## To do
(a) Reproduce verbatim the passage of the Wnt review abstract starting with "Keywords: Wnt proteins;" and going on through "Wnt signaling pathways.".
(b) Write what follows next in the review on excess Wnt in neurological disease, picking up after its last line.

=== Quoted passage ===

Excess Wnt in neurological disease

Abstract

Wnt pathways are critical developmental signaling cascades that are conserved across multicellular life. A clear role for Wnt signaling in proper neural development has been well-established, yet less is known about its sustained expression and signaling in the mature nervous system. The precise role for Wnt pathways, canonical or otherwise, and individual Wnt components (ligands, receptors, transducers, effectors, and regulators) in the mature brain are poorly understood. However, genetic evidence implicating Wnt-related components in both neurodevelopmental and neurodegenerative disorders suggests that fine-tuned regulation of Wnt signaling is required for proper nervous system development and long-term homeostasis. Much has been documented about down-regulated Wnt signaling and its association with neurological conditions. Hence, the focus of this review is to consolidate and highlight the evidence for up-regulated Wnt transcription and/or signaling in neurodevelopmental and neurodegenerative disorders with a brief discussion on the role of deregulated Wnt in cancer. Finally, we touch upon the therapeutic prospect of Wnt inhibition in the nervous system.

Keywords: Wnt proteins; beta-catenin; neurodegeneration; neurodevelopment; neurodevelopmental disorders; neurological disorders.

Figure 1. Wnt signaling pathways.

=== Extracted entries ===

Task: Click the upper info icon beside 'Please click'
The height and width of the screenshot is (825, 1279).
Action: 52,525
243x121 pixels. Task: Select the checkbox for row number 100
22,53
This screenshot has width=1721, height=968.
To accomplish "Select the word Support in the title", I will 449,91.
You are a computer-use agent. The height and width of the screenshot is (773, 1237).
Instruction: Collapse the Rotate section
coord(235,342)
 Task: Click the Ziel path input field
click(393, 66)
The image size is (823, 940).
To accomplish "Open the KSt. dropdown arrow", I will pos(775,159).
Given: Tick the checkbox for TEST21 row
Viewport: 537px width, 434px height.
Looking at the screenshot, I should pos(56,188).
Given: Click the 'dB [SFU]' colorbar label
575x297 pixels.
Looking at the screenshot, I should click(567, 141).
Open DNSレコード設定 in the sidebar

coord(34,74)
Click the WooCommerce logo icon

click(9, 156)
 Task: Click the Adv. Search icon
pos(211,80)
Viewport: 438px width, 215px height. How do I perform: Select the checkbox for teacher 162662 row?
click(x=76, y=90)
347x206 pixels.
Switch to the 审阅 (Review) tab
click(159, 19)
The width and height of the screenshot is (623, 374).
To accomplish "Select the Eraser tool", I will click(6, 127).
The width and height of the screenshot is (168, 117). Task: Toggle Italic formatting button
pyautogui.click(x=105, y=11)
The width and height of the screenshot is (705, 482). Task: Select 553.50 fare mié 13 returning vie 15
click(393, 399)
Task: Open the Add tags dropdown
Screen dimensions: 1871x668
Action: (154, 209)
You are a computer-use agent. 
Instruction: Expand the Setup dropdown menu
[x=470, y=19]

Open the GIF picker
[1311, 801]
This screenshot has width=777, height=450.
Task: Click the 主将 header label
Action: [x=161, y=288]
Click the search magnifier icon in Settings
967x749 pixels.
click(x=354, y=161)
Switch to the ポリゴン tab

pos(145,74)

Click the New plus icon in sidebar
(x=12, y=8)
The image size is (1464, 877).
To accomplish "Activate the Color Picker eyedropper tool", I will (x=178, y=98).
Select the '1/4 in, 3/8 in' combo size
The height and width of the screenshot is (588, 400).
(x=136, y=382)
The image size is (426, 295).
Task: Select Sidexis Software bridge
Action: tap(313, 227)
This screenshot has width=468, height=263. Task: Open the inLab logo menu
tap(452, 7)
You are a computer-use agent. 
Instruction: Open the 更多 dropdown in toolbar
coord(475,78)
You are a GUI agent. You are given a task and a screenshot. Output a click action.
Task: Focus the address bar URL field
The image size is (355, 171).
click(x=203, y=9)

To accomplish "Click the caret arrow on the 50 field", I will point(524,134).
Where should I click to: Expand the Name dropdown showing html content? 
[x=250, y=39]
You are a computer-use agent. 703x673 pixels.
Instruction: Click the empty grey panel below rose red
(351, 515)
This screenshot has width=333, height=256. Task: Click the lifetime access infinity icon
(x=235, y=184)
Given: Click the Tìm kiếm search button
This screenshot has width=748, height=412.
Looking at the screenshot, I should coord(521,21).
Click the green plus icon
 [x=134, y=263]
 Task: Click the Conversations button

===

## Results by task
(a)
Keywords: Wnt proteins; beta-catenin; neurodegeneration; neurodevelopment; neurodevelopmental disorders; neurological disorders.

Figure 1. Wnt signaling pathways.

(b)
In the β-catenin-dependent pathway, Wnt is considered ‘off’ when Wnt is not bound to FZD receptors and LRP5/6 co-receptors. β-catenin associates with the destruction complex (APC, Axin, CK1, GSK33), where it is phosphorylated by GSK-3 and CK1, followed by subsequent degradation via the proteasome. Wnt is considered ‘on’ when a Wnt ligand binds to LRP5/6 and FZD receptors, and the scaffold protein Dvl recruits Axin along with the kinases CK1 and GSK-3 to the membrane. This disrupts the formation of the destruction complex, preventing the phosphorylation and degradation of β-catenin. As a result, β-catenin accumulates in the cytoplasm and then translocates to the nucleus, where it activates transcription of Wnt target genes. In the Wnt/PCP pathway, small G proteins RhoA and RAC are activated via Dvl, resulting in signaling via the ROCK and Jnk signaling pathways. In the Wnt/Ca²⁺ signaling pathway, signaling is via heterotrimeric G proteins that activate PLC, which leads to a rise in intracellular Ca²⁺. This leads to the activation of calcineurin (Ca), calcium/calmodulin-dependent kinase II (CamKII), and PKC. Both CamKII and PKC activate various regulatory proteins such as NF-κB and CREB, and Cn can activate the cytoplasmic protein NFAT. CamKII, calcium/calmodulin-dependent kinase II; Wnt, wingless/integrated.

Figure 2. Wnt in ASD.

Manually curated association of 59/102 top ASD genes and 16 negative regulators with known roles in Wnt/β-catenin signaling. ASD, Autism spectrum disorders; Wnt, wingless/integrated.